Рассказывать о том Доме на улице Горького не имеет смысла. Сгоревший по странному стечению обстоятельств ровно в день своего открытия - 14 февраля 1990 года Дом навсегда стал частью жизни и души населявших его людей. В нем творила и жила веселая, шумная, фрондерская компания актеров, режиссеров, сочинителей незабывамых капустников, участников знаменитых вечеров в Каминном зале, которые обожала смотреть вся страна. Время, когда Эскина пришла в Дом, было романтической эпохой бури и натиска: всем хотелось перемен, все жадно дышали внезапно хлынувшим воздухом свободы. И Дом был в самом центре этих переживаний.
Какой ген гостеприимства, любви к театру и актерам нужно было хранить, чтобы после пожара совсем в другом месте попробовать воссоздать уничтоженное огнем.
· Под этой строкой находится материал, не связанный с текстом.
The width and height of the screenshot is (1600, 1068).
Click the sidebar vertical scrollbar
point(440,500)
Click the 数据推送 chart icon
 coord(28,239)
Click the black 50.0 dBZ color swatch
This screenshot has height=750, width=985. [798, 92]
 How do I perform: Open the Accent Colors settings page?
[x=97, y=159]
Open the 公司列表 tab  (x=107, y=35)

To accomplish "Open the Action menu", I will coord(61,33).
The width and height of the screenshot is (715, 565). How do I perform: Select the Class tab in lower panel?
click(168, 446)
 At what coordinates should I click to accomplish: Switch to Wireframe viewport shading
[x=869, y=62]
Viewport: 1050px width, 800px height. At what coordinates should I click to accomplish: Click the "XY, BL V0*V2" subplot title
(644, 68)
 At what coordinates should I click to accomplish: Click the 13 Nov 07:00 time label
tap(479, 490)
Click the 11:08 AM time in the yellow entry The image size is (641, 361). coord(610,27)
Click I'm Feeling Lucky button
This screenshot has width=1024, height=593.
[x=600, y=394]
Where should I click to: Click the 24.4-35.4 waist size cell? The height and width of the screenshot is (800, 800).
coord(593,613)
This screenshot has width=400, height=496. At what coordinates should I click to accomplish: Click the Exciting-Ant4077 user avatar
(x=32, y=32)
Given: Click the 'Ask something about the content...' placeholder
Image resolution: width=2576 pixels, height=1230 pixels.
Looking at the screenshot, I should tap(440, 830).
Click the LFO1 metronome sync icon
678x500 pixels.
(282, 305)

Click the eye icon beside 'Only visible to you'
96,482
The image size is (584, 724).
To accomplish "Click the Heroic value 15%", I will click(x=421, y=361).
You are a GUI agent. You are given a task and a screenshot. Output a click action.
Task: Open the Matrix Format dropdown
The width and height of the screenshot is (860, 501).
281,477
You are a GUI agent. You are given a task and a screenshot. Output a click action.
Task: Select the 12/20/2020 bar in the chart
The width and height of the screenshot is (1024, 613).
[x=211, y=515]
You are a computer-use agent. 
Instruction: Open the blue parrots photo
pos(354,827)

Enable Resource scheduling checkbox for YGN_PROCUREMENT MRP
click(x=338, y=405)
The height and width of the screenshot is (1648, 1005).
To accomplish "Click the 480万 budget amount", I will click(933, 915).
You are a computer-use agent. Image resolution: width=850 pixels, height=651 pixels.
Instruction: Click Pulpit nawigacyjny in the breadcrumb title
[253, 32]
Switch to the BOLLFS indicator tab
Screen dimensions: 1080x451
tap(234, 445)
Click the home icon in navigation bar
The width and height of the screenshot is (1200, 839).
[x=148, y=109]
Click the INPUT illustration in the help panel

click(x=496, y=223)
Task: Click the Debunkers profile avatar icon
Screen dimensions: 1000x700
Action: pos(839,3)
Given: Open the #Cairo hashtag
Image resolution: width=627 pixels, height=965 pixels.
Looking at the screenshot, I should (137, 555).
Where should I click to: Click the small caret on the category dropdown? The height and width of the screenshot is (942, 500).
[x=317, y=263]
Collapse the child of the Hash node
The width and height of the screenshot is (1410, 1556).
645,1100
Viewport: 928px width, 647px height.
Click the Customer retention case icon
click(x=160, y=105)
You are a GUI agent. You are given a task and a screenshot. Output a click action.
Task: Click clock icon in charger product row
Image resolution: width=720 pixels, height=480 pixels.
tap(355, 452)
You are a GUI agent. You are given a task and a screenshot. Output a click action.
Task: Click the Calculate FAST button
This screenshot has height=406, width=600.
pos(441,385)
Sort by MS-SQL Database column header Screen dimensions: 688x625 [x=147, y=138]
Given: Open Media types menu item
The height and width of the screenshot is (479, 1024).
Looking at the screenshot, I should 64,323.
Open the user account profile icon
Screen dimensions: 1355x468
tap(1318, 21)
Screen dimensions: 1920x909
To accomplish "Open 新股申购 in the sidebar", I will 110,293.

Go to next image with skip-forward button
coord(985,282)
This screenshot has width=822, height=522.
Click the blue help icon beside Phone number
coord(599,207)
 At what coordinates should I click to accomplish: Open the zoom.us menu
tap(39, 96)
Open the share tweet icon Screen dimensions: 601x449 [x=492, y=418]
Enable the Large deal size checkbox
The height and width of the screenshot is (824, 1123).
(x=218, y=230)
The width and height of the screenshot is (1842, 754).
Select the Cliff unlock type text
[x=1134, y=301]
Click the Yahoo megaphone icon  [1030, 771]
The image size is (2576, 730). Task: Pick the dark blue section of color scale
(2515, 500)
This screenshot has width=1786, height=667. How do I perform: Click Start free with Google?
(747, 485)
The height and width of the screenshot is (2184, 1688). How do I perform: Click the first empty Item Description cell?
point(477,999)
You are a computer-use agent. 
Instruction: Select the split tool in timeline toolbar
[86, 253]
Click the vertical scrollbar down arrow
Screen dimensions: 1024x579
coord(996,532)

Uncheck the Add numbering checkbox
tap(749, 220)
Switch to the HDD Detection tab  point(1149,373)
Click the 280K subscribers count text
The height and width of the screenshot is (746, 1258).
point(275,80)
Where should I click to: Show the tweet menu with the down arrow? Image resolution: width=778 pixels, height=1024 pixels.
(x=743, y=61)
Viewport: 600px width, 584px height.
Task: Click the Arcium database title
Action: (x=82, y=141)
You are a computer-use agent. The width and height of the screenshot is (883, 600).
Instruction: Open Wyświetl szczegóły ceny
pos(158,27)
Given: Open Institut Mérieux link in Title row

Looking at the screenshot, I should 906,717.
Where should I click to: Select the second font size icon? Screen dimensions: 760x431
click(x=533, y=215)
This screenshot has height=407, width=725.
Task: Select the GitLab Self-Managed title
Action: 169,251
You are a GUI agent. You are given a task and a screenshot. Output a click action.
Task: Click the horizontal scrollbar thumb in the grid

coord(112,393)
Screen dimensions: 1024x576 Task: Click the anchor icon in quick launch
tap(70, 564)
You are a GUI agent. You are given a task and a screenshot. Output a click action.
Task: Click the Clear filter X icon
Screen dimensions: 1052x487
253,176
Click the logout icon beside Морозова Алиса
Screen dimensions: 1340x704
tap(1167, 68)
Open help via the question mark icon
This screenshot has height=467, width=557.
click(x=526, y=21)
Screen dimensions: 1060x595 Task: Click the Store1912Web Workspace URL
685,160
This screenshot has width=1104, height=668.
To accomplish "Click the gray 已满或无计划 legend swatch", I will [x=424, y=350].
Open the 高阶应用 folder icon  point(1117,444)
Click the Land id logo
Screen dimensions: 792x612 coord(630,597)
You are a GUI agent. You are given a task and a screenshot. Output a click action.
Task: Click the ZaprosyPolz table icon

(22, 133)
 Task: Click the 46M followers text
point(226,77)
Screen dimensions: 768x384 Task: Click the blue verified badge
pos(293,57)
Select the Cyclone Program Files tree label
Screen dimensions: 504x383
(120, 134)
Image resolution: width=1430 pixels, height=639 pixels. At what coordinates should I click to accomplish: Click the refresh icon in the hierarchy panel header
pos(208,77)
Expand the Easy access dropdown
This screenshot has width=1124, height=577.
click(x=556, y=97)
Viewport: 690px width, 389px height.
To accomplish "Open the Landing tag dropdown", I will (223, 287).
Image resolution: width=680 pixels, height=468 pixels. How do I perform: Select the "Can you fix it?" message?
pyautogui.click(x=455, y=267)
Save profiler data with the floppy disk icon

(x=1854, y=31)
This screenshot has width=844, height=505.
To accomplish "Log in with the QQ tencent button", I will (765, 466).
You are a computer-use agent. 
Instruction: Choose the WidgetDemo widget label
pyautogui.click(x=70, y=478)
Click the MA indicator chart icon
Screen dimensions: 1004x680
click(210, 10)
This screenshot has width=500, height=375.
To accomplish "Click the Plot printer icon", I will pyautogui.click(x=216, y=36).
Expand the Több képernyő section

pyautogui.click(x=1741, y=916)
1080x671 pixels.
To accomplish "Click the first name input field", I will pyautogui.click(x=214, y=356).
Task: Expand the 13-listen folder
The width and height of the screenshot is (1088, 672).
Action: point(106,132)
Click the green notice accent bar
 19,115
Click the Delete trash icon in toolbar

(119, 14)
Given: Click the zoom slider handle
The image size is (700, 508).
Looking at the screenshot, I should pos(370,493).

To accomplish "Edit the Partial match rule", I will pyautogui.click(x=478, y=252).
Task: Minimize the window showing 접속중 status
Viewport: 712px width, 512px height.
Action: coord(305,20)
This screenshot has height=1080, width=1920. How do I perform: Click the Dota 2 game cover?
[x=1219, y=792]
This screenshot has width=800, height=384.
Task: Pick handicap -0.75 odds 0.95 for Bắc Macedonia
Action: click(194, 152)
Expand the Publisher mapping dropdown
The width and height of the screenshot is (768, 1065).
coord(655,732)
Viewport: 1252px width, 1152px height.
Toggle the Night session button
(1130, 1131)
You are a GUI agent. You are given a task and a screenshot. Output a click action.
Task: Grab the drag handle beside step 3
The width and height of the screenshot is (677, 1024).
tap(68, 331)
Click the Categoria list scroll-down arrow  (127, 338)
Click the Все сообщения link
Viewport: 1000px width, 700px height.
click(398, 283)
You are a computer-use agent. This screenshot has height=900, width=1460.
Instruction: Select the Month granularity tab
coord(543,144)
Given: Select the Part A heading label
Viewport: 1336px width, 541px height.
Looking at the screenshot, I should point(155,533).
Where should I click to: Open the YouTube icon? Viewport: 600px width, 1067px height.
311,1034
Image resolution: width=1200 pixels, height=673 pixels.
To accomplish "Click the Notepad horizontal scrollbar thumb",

Эскина на это решилась. И хотя все понимали, что чиновное здание Минкультуры России было совсем не приспособлено для таких нужд, новый Дом задышал. В нем по-прежнему уютно ветеранам и молодым, в нем родилась и бурно процветает ставшая знаменитой премия "Театральные дебюты", в нем был дан шанс к рождению многих театральных начинаний. Во главе всего этого творческого, радостного, веселого копошения стояла и стоит удивительная женщина - Маргарита Эскина. Накануне ее юбилея с ней встретился корреспондент "РГ".
- Вы знакомы с собой не одно десятилетие. Каковы итоги этих наблюдений?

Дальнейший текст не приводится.